Übersichtsarbeiten - OUP 02/2020
BeckenverletzungenIntraoperative Bildgebung während der osteosynthetischen Versorgung
Jannes Kreher, Jochen Franke, Paul Alfred Grützner, Holger Keil
Zusammenfassung:
Insgesamt stellt die operative Therapie von Beckenverletzungen auf mehreren Ebenen eine herausfordernde Aufgabe in der Unfallchirurgie dar. Alle Frakturen mit Beteiligung des vorderen und/oder hinteren Beckenrings, insbesondere auch Frakturen des Acetabulums, sind unter dem Oberbegriff Beckenverletzungen subsummiert und machen 5?8 % aller Frakturen aus. Hierbei können die Anteile des Beckens einzeln oder kombiniert miteinander betroffen sein. Eine maßgebliche Voraussetzung für die operative Versorgung dieser oftmals komplexen Verletzungen ist die korrekte Lagerung und Einstellung der intra-operativen Bildgebung.
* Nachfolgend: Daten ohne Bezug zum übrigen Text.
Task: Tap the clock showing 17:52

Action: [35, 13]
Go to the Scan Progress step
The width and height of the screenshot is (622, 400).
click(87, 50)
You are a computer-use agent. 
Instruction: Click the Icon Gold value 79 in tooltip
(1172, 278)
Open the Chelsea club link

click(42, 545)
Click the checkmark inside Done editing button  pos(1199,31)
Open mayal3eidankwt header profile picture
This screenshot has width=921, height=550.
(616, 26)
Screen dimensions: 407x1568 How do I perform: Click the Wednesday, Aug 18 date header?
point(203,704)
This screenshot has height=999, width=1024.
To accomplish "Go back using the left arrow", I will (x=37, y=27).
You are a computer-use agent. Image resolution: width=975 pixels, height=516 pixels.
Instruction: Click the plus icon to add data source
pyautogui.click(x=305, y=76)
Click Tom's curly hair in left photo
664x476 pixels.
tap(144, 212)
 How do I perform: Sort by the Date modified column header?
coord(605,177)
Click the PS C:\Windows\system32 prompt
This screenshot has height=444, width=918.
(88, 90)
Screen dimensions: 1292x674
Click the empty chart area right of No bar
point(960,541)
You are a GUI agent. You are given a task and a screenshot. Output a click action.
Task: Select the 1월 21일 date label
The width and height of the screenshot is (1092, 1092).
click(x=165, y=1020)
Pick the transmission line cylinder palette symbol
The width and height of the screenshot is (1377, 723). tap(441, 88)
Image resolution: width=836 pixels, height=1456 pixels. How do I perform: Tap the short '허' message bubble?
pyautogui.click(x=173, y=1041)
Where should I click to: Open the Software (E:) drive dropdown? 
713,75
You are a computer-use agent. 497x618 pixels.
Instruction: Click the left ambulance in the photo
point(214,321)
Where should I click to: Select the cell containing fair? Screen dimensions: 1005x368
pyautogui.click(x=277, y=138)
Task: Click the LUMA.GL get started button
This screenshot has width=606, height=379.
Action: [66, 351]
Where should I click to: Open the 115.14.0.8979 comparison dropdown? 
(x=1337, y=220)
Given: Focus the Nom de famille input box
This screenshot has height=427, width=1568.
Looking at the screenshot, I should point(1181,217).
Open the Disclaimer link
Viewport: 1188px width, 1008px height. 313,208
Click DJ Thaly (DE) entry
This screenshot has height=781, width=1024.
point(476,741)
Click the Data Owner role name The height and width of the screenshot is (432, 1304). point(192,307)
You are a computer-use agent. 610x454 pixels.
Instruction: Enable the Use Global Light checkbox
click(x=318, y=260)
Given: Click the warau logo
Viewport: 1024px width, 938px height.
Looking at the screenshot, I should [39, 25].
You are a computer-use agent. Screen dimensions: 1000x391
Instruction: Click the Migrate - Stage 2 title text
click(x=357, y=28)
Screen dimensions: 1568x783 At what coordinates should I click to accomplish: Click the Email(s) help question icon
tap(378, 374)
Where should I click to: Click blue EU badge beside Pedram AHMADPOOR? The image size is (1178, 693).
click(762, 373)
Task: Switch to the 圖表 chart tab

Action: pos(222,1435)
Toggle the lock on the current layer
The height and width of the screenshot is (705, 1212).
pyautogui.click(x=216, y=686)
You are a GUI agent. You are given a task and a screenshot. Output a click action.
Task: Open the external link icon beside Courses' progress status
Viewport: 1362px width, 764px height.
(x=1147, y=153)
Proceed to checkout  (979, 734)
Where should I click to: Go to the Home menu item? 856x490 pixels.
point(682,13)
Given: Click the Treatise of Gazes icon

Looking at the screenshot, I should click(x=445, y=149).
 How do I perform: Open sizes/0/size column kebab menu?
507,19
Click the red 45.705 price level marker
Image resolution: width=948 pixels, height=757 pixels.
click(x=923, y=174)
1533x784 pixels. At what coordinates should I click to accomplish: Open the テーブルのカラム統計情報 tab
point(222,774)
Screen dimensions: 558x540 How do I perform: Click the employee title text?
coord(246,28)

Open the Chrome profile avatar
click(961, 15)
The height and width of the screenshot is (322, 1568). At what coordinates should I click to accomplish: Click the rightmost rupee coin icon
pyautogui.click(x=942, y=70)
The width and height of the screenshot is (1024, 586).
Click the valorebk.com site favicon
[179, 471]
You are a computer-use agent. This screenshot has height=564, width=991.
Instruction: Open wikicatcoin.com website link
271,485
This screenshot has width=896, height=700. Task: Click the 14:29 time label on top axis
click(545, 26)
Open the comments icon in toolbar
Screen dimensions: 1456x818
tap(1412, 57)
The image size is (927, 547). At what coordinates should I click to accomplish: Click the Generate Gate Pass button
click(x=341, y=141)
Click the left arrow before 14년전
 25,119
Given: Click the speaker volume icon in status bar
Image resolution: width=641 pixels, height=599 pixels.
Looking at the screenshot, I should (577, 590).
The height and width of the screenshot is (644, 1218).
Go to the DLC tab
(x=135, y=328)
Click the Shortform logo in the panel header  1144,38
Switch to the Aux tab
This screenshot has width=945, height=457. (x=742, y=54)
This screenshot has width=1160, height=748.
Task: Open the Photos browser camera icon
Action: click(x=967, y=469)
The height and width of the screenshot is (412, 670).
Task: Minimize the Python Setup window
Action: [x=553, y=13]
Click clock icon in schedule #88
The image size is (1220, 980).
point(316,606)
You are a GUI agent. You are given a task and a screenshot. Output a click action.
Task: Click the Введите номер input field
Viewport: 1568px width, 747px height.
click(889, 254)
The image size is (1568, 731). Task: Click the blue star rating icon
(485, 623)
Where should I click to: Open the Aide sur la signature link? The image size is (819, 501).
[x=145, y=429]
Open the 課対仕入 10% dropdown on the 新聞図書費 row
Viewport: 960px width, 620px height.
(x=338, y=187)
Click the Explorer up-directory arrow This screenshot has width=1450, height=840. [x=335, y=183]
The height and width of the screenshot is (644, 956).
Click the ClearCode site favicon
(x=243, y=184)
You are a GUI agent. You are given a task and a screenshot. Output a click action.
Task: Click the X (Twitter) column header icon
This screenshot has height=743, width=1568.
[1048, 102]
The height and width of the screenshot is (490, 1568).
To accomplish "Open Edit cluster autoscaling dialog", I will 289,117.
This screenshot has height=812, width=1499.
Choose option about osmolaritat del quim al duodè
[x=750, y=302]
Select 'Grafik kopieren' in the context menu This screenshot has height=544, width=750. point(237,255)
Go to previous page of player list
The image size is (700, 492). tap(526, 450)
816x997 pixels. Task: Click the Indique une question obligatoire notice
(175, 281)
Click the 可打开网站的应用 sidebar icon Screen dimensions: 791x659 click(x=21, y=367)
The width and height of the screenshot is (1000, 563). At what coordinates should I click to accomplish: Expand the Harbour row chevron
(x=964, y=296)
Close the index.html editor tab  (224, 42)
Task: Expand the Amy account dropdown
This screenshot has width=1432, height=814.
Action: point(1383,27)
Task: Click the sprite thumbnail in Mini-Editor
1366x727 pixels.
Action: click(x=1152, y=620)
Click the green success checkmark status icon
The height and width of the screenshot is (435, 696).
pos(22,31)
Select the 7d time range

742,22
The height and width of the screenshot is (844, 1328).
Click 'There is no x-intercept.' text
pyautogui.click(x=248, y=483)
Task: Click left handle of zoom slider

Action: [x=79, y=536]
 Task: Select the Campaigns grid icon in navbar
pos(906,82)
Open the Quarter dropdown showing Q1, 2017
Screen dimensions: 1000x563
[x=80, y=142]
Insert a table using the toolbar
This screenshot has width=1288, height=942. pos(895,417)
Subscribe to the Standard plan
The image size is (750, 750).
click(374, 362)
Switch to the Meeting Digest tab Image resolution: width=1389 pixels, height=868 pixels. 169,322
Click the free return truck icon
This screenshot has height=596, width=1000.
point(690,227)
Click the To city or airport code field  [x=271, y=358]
Dies kann mitunter sehr schwierig und teilweise nur unter gewissen Einschränkungen hinsichtlich der Beurteilbarkeit durchgeführt werden. Dieser Artikel gibt einen Überblick über Probleme und Herausforderungen in der Bildgebung zur Kontrolle der Reposition und Implantatlage in 2D, 3D und intra-operativer CT-Technik mit Navigation am Becken.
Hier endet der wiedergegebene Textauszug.